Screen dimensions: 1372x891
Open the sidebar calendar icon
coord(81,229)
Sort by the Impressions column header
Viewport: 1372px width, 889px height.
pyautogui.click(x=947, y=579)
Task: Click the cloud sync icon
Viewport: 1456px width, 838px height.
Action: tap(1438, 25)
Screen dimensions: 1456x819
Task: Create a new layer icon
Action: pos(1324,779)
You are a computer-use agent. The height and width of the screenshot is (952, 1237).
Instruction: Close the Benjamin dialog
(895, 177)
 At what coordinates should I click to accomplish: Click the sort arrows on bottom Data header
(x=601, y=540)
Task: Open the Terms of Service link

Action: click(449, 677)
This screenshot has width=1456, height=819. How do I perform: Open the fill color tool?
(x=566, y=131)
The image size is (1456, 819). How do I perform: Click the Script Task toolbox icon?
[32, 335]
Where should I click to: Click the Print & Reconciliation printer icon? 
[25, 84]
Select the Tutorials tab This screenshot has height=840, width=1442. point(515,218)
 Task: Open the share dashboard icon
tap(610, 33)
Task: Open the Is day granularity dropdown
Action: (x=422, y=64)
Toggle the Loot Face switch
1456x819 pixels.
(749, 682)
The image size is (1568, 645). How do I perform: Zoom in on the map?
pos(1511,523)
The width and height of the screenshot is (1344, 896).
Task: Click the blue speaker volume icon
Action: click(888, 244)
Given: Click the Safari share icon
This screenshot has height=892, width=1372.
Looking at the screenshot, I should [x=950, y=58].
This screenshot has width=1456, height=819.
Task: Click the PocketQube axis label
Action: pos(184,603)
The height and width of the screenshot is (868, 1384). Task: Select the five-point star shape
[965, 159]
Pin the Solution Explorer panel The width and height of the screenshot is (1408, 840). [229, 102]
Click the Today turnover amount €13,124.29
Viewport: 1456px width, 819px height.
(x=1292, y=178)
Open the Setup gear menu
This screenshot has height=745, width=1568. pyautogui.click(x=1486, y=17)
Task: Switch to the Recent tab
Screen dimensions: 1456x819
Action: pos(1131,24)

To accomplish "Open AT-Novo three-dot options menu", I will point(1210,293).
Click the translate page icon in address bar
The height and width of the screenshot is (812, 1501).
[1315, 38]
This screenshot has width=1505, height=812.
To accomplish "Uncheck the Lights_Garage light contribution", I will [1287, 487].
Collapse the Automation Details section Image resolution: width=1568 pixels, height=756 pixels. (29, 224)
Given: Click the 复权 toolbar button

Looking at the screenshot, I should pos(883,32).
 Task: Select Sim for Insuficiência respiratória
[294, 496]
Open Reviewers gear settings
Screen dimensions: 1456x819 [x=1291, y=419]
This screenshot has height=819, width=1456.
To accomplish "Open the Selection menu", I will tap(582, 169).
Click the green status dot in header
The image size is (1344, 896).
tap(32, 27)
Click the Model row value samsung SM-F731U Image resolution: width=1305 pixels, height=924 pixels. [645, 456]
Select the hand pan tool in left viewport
........
__The problem__. Only the lines from the one containing "The image size is (1344, 896)." through the end of the data above are wanted, both ends included; restate them word for word.

__Written solution__.
The image size is (1344, 896).
tap(32, 27)
Click the Model row value samsung SM-F731U Image resolution: width=1305 pixels, height=924 pixels. [645, 456]
Select the hand pan tool in left viewport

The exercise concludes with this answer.